When Columbus sailed the ocean blue, and for centuries before and after, ocean travel depended on the wind. Mariners knew how to get where they were going and at what time of the year based on experience with the winds. Winds were named for their usefulness to sailors, such as the trade winds that facilitated commerce between people on opposite shores.
Global Wind Belts
Global winds blow in belts encircling the planet. Notice that the locations of these wind belts correlate with the atmospheric circulation cells. Air blowing at the base of the circulation cells, from high pressure to low pressure, creates the global wind belts.
The global wind belts are enormous and the winds are relatively steady (Figure below).
The major wind belts and the directions that they blow.
The Global Winds
Let’s look at the global wind belts in the Northern Hemisphere.
- In the Hadley cell air should move north to south, but it is deflected to the right by Coriolis. So the air blows from northeast to the southwest. This belt is the trade winds, so called because at the time of sailing ships they were good for trade.
- In the Ferrel cell air should move south to north, but the winds actually blow from the southwest. This belt is the westerly winds or westerlies.
- In the Polar cell, the winds travel from the northeast and are called the polar easterlies.

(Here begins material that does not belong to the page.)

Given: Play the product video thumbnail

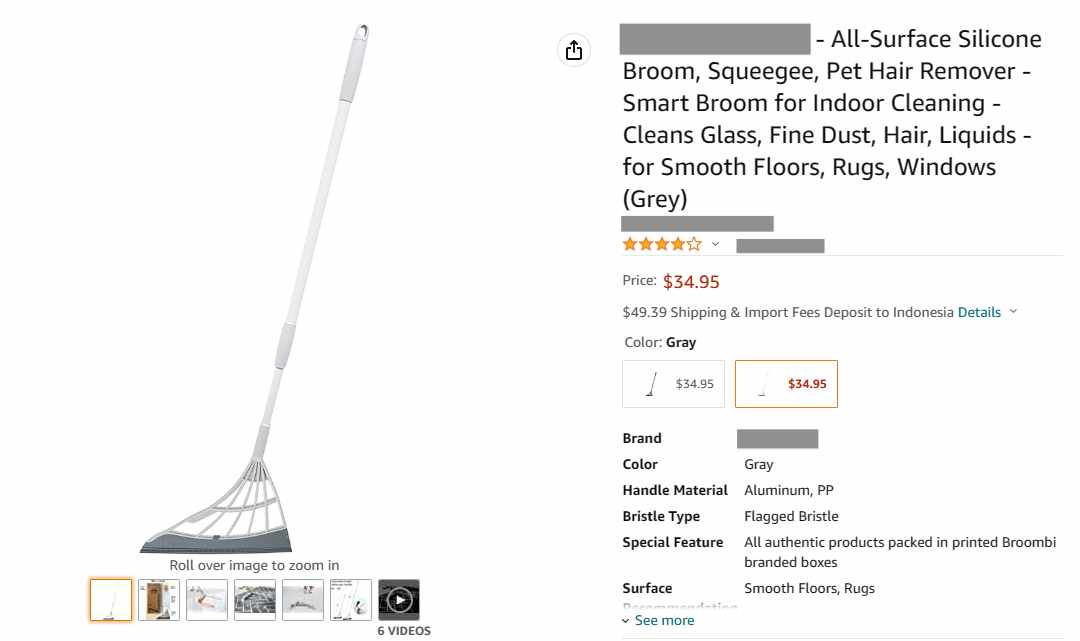Looking at the screenshot, I should coord(399,600).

The wind belts are named for the directions from which the winds come. The westerly winds, for example, blow from west to east. These names hold for the winds in the wind belts of the Southern Hemisphere as well.
This video lecture discusses the 3-cell model of atmospheric circulation and the resulting global wind belts and surface wind currents: http://www.youtube.com/watch?v=HWFDKdxK75E (8:45).
Global Winds and Precipitation
The high and low pressure areas created by the six atmospheric circulation cells also determine in a general way the amount of precipitation a region receives. Rain is common in low pressure regions due to rising air. Air sinking in high pressure areas causes evaporation; these regions are usually dry. These features have a great deal of influence on climate.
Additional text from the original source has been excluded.